__TRY IT__.
Find the lines in the material below that include the word "width", count them, and give that count alone.

__GIVEN DATA__.
————
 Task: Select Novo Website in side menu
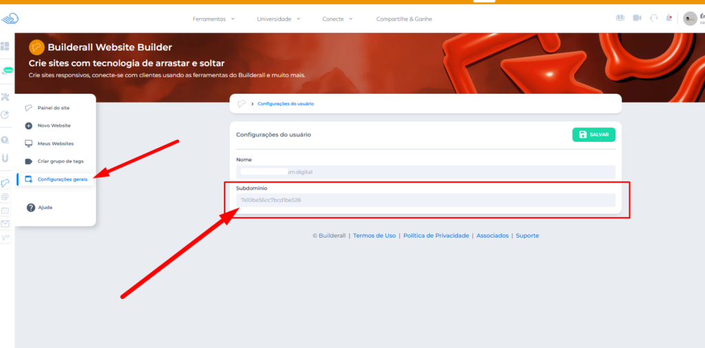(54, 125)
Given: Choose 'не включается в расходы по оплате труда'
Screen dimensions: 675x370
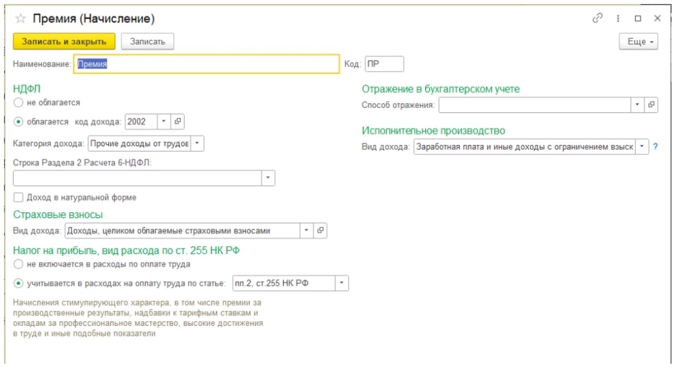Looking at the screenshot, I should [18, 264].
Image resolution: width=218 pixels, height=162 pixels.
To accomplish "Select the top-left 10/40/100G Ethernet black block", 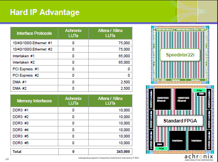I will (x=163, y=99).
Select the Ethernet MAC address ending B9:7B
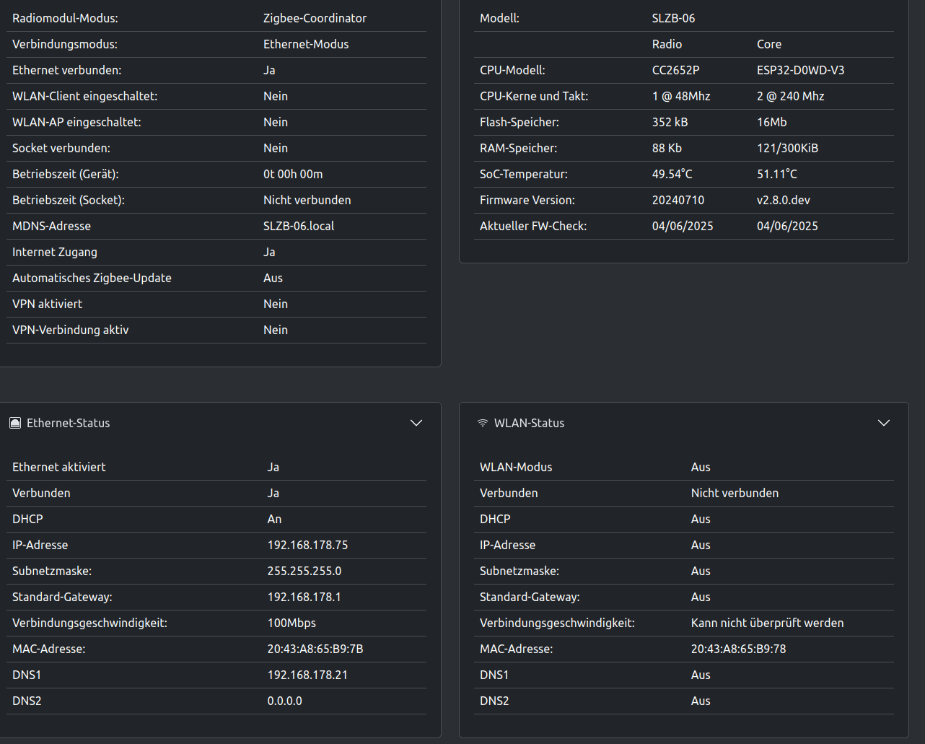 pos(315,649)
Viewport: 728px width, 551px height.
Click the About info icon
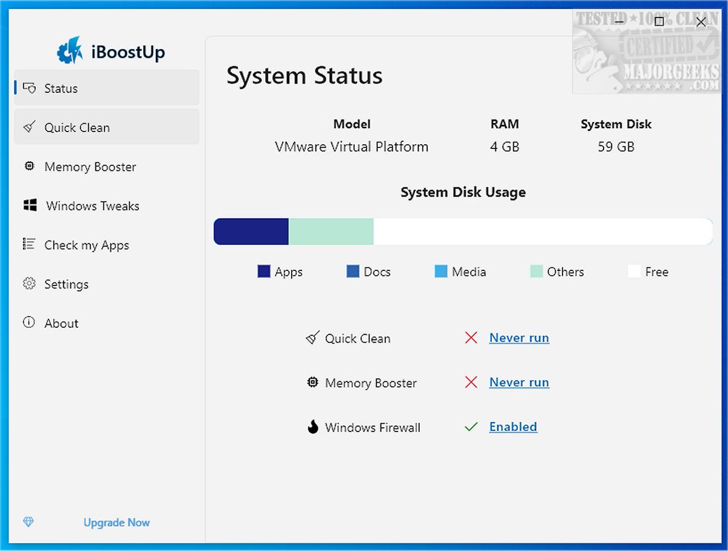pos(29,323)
————
__TASK SOLUTION__.
2